Hollow Earth Expeditions: A Warning to Future Man
While each of the stories in Notes from Underground is linked in some way with my conception of the Hollow Earth, not all of them take place within it, or even adjacent to it. Some involve other phenomena that merely intersect with the Hollow Earth, including two stories preoccupied with a “post-human beetle race” briefly mentioned by H. P. Lovecraft in The Shadow Out of Time.
“After man there would be the mighty beetle civilization, the bodies of whose members the cream of the Great Race would seize when the monstrous doom overtook the elder world.”
The first story drawn from that altogether brief quotation actually came about before I ever knew that what I was writing was a series of linked stories – or that they would have anything to do with the Hollow Earth! Sometime around 2015, Ross Lockhart approached me to contribute a story to the anthology Cthulhu Fhtagn!
By that time, I had already written who knows how many Lovecraft-inspired stories and pastiches – and that’s not even touching upon how many others had been penned by other writers over the years. What, I wondered, could I possibly contribute to an expressly Lovecraft-themed anthology, without any other trappings or diversions, to give it a sheen of novelty?
I settled upon that quote about the “post-human beetle race.” I had always liked the idea, and I remembered something not dissimilar in H. G. Wells’s The Time Machine, in which the narrator hurls himself so far into the future that the Earth’s sun is dying. There, on a desolate beach, he encounters not beetles but giant crabs.
“Far away up the desolate slope I heard a harsh scream, and saw a thing like a huge white butterfly go slanting and fluttering up into the sky and, circling, disappear over some low hillocks beyond. The sound of its voice was so dismal that I shivered and seated myself more firmly upon the machine. Looking round me again, I saw that, quite near, what I had taken to be a reddish mass of rock was moving slowly towards me. Then I saw the thing was really a monstrous crab-like creature. Can you imagine a crab as large as yonder table, with its many legs moving slowly and uncertainly, its big claws swaying, its long antennae, like carters’ whips, waving and feeling, and its stalked eyes gleaming at you on either side of its metallic front?”
(And after all, what catalogue of Hollow Earth influences would be complete without a mention of The Time Machine, whose subterranean Morlocks may not inhabit a Hollow Earth proper, but nonetheless cast their shadow over every cadre of industrious monsters who dwell underground?)
All of this was in my head as I wrote “The Insectivore,” but it wasn’t until later, when I was writing “Veteran of the Future Wars,” with its exploration of the various eras of Earth’s history and future, that I realized how this coleopteran race was linked to my interpretation of the Hollow Earth.
As I already mentioned, the Hollow Earth in Notes from Underground is a space as much metaphysical as physical. Notably, it is a place that touches all points in time at once. An eternal realm that is nonetheless subject to entropy and decay. Meaning that the spider-like ghouls who “currently” inhabit my Hollow Earth can go to war with the “post-human beetle race” who will claim the surface after humanity has died out due to climatic disaster.
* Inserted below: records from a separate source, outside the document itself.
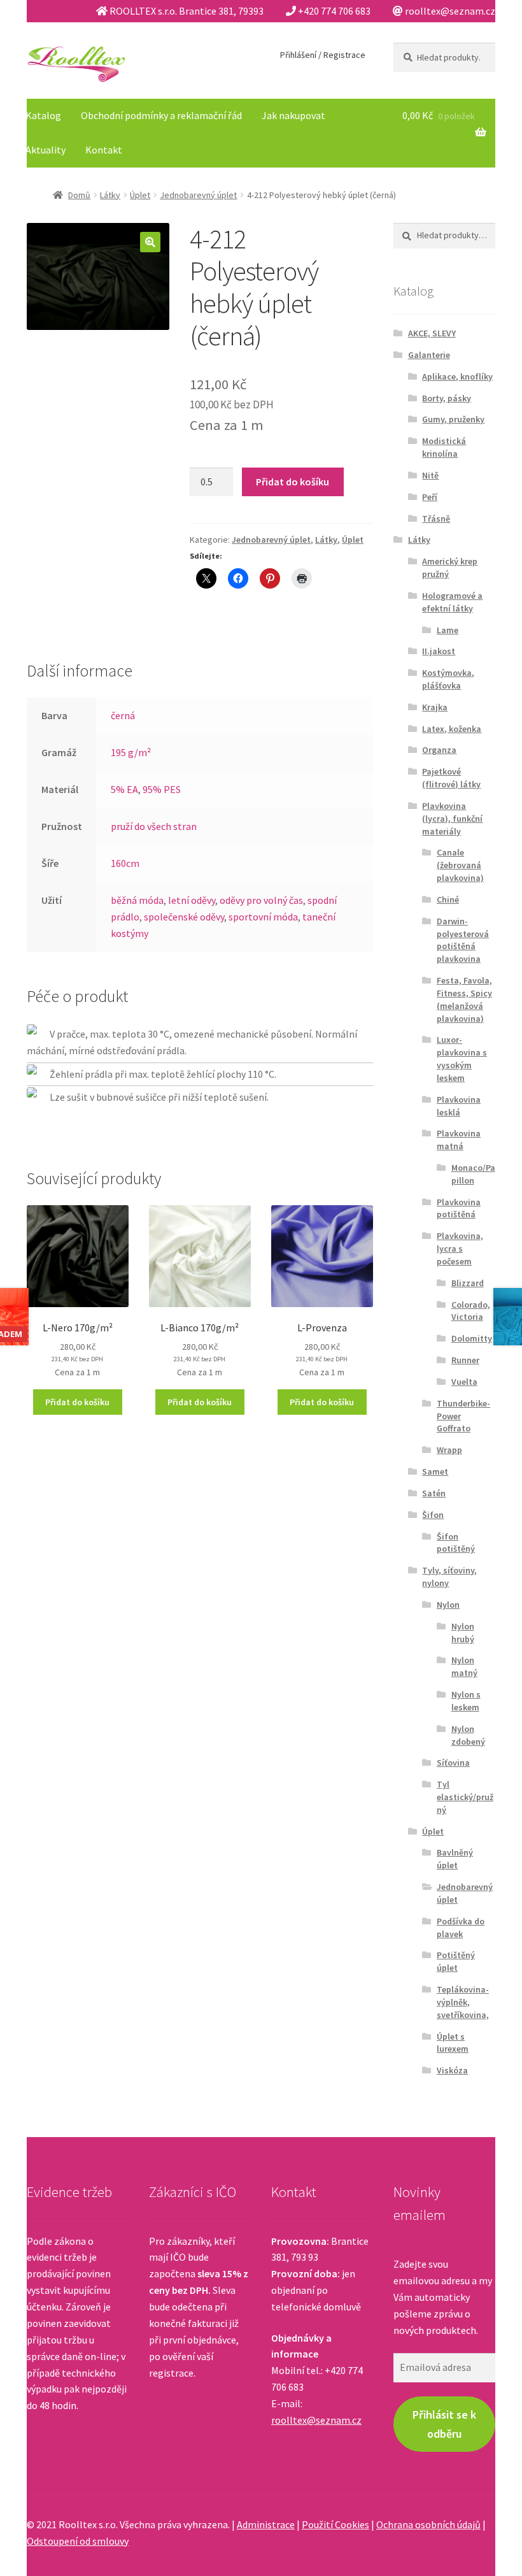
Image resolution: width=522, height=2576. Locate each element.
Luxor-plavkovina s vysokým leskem (462, 1058)
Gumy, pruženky (453, 419)
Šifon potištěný (456, 1543)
Of course, while I am generally reluctant to write actual Mythos tales, “The Insectivore” and “Veteran of the Future Wars” are far from the only times when my work in general and the stories in Notes from Underground in particular brush up against the work of the Old Gent from Providence. Whatever your opinion of Lovecraft, the industry that has grown up around his legacy and that of writers like him has proven my bread and butter for many years, and I’ve contributed to as many Lovecraft-adjacent anthologies as not.
In point of fact, three of the stories in Notes from Underground were written for Lovecraft-themed anthologies of one kind or another. Besides “The Insectivore,” which found its first home in Cthulhu Fhtagn! from Word Horde and “Veteran of the Future Wars,” which was written for Tales from Arkham Sanitarium, published by Dark Regions and now seemingly out of print, “Pandora,” the story that closes out Notes from Underground and ties all of its many threads together, was written for and published in New Maps of Dream, an anthology of stories inspired by Lovecraft’s Dreamlands cycle, put out by PS Publishing and edited by Cody Goodfellow and the late Joseph S. Pulver, Sr.
You won’t find many tentacles in Notes from Underground, but you will find plenty of time slips, strange cults, body swaps, ghoulish visitations, and views of a world – both interior and exterior – that is much larger and stranger than we can imagine. That probably owes at least a little debt to Lovecraft, like it or not.